Infographic: Brian Kaas
Most five-year-olds in West Virginia aren't asked to ponder difficult problems in oil and gas drilling, but Brian Anderson was. His dad, a troubleshooting chemist for the fossil fuel industry, would ask him: How would you cool down a hot drill bit? How would you lift rock out of a deep hole? How would you separate oil from water?
Anderson, now 33, is an assistant professor at West Virginia University (WVU) and a principal investigator on a $1.2 million, nationwide project to assess what's known as "enhanced geothermal systems."
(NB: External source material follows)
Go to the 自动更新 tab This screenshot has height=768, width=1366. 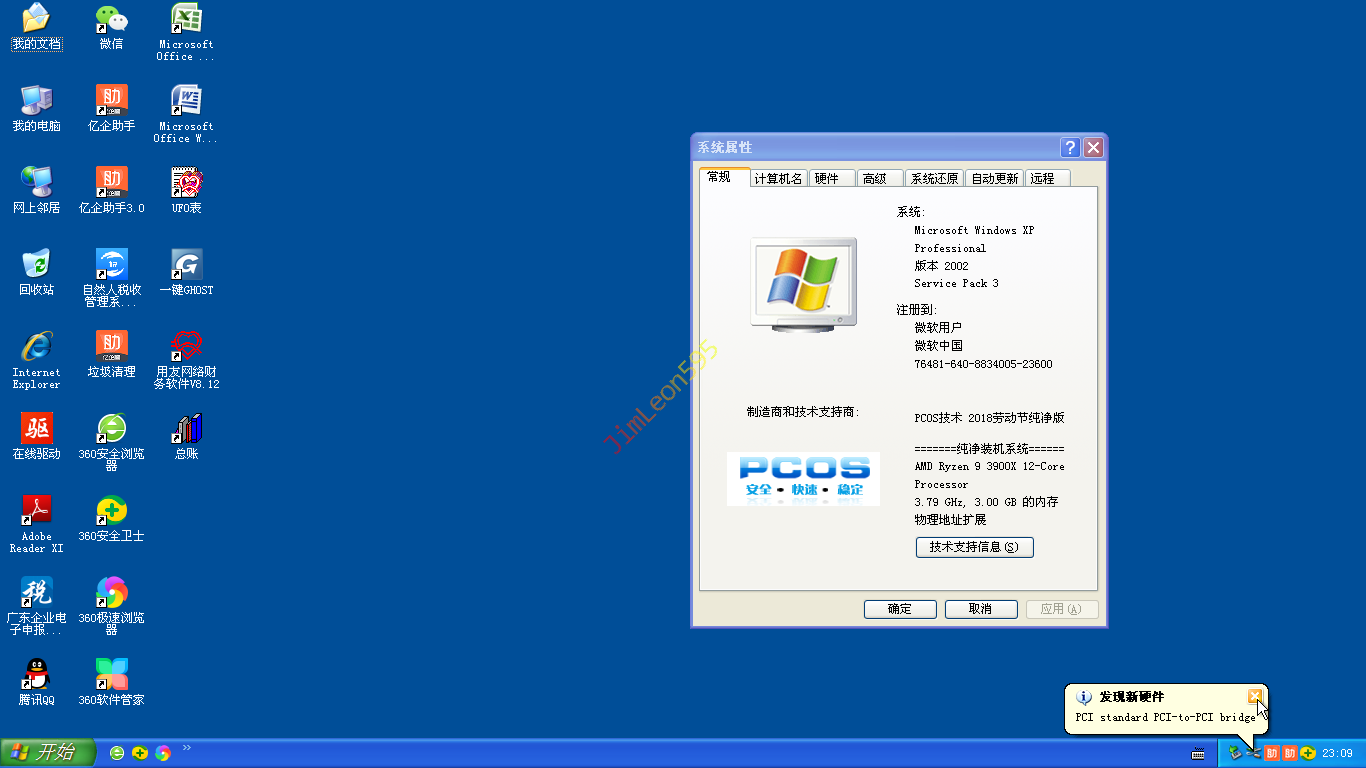[994, 179]

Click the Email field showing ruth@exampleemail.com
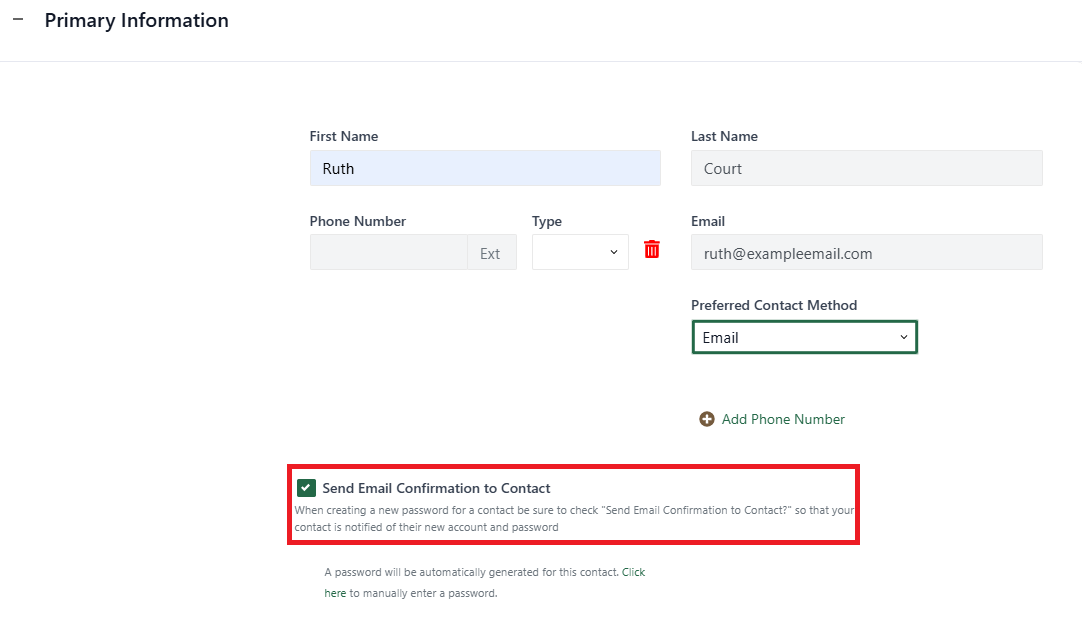pos(866,252)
Anderson could have gone almost anywhere after earning a Ph.D. from the Massachusetts Institute of Technology, but he returned to Appalachian coal country. It just made sense to a guy who'd grown up among oil pumps and coalfields.
Geothermal was barely a bump in the energy landscape when Anderson signed on at WVU in 2006. Then the Obama administration steered millions of dollars toward geothermal research, and last year a new survey, by Southern Methodist University's Geothermal Laboratory, determined that the best geothermal resource in the eastern United States was almost right under Anderson's feet.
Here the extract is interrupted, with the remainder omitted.